Quando ela veio de sua cidade, trouxe o emprego, mas mesmo trabalhando levava as meninas ao dentista, às consultas médicas, ia às festas da escola, primeira comunhão, jogos de handball, aulas de jazz…

Iam todos juntos nas férias para a casa da família dela. Enfim, uma família, com todas as benesses e dificuldades de se viver em família.

A adolescência das meninas e os 35 anos dela chegaram ao mesmo tempo. Adolescência dos filhos requer um luto dos pais. Nessa fase, eles estão saindo dos pais e se dirigindo aos amigos. E esse movimento intenso de mudanças repercutia nela e coincidia com o momento em que no imaginário social encerra-se para as mulheres o período “apropriado” para gestar e parir uma criança.

Aos 35, próxima de completar 10 anos de análise, a não poderia se dar ao descaso de não escutar que a gongo estava soando para ela.

Aí foi tão fundo quanto pode na questão. Um lado dela via crianças no parquinho e pensava que seria bom começar de novo.
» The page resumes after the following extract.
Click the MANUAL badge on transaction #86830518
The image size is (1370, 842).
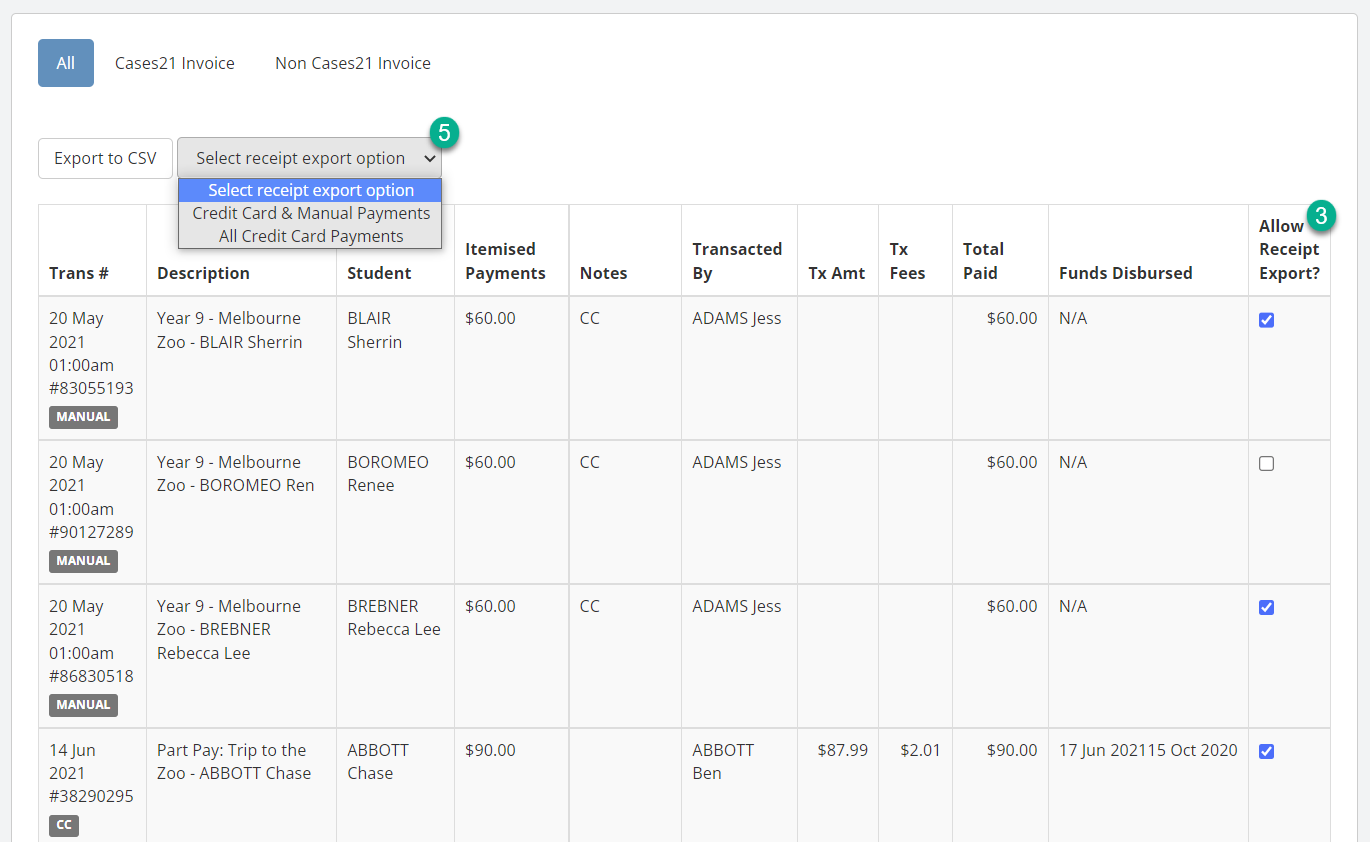pos(83,705)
Logo vinham à sua mente a lembrança das sessões de Superman lotadas, o corre-corre na pracinha entre o balanço e a gangorra.
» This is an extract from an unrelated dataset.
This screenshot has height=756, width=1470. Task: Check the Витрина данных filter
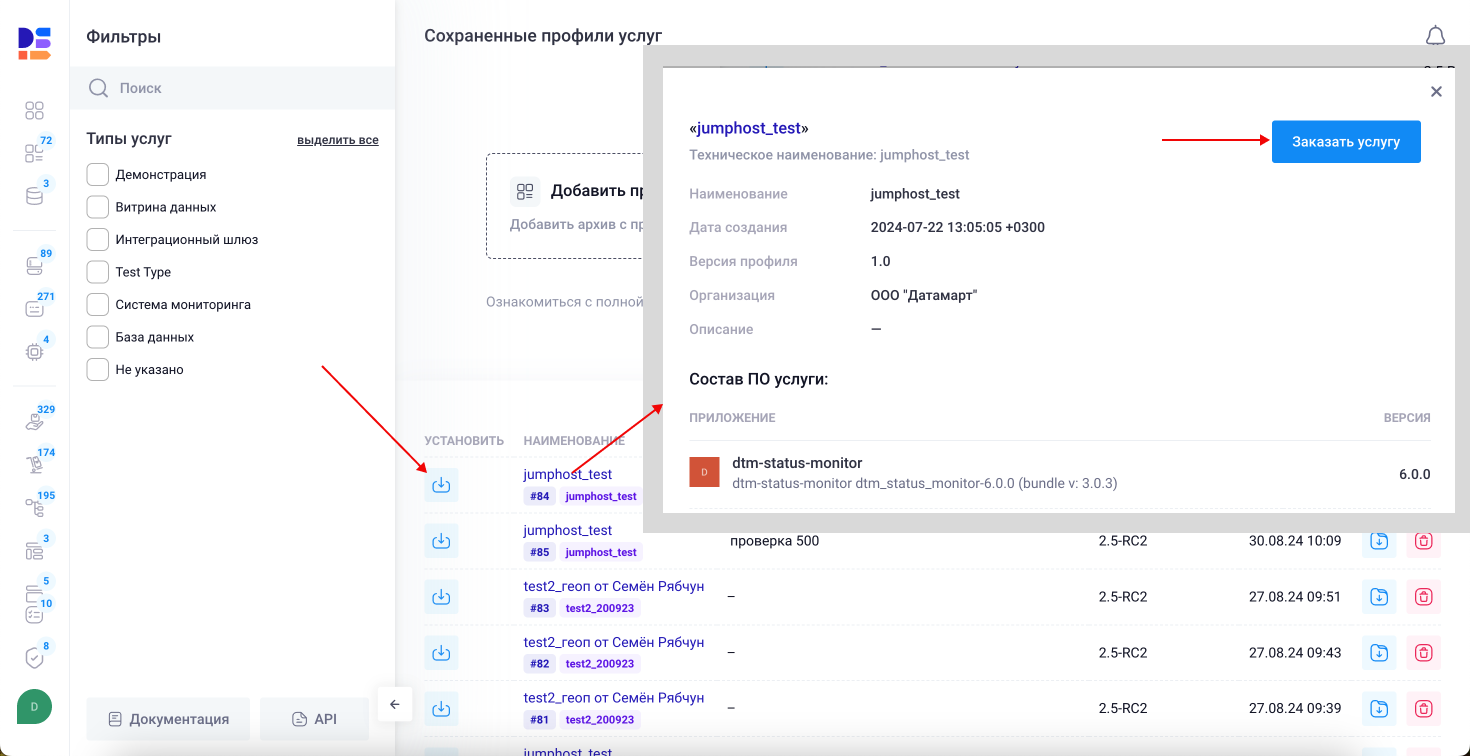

Sabia também que para parir um bebê ela teria que encarar o fato de que o marido era vasectomizado, mas não podia prosseguir sem refletir sobre o assunto. Não seria justo com ela mesma passar adiante sem considerar que em algum momento de sua vida esteve frente a frente com essa deadline.
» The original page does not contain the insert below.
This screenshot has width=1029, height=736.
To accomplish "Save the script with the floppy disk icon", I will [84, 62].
Atualmente, contaria com a luz trazida pelos textos e estudos de psicanálise. Recentemente, colheu no Instagram da psicanalista e escritora Malvine Zalcberg (@zalcbergmalvine) uma reflexão sobre o tema. Malvine aponta que, diante da possibilidade de escolha das mulheres quanto a terem ou não filhos, é recomendável que “Cada mulher se pergunte: será que eu ‘quero’ ter um filho? E se a resposta for sim, se perguntar, a seguir: ‘por que’ eu quero?” Sem esses recursos à época, levou, quanto pode, o tema para a análise.

Não sabe bem se foi por querer ou por pura denegação, enquanto se perguntava ‘quero ter um filho?’. Sempre contrapunha a ideia “crianças pequenas dão trabalho” às benesses dos momentos compartilhados com as meninas adolescentes.

Nessa fase de vida dos filhos, os pais perdem muito, mas sem dúvida ganham também com a aquisição de alguma autonomia por parte deles. E no caso dela, havia o que destacar como positivo. Para as festinhas pediam roupas da madrasta emprestadas, davam os primeiros beijos, aprendiam a se maquiar. Em suma, se inventavam como mulheres. Tinham também os sábados dos giros pelas lojas para comprarem roupas, juntas, e depois almoçar em algum restaurante charmoso.

Por fim, ela decidiu que o melhor seria apostar que no futuro viriam os netos.

E a mãe das enteadas? A mãe não foi excluída, cada uma teve seu papel. As funções paterna e materna circulam no casal parental. Muito da inscrição do nome do pai é feita pelos ditos da mãe para os filhos. Acredito que os traços dos diferentes estilos de maternagem da mãe e da madrasta tenham se inscrito no psiquismo daquelas meninas.

Por volta dos cinco anos, uma das esteadas questionou as diferentes abordagens no modo de educar entre ela e a mãe. A madrasta, então, explicou que há formações familiares diversas. Em algumas, as crianças têm somente pai; outras, só a mãe, outras ainda, são criadas por uma avó ou um avô. Elas tinham mãe, pai e madrasta, e que se isso era bom ou ruim elas poderiam avaliar melhor quando crescessem.

Hoje, quatro décadas depois do encontro na praia, ela vive feliz com a sua opção de ser mãe sem parir. E como previa, os netos trouxeram novas alegrias e experiências amorosas.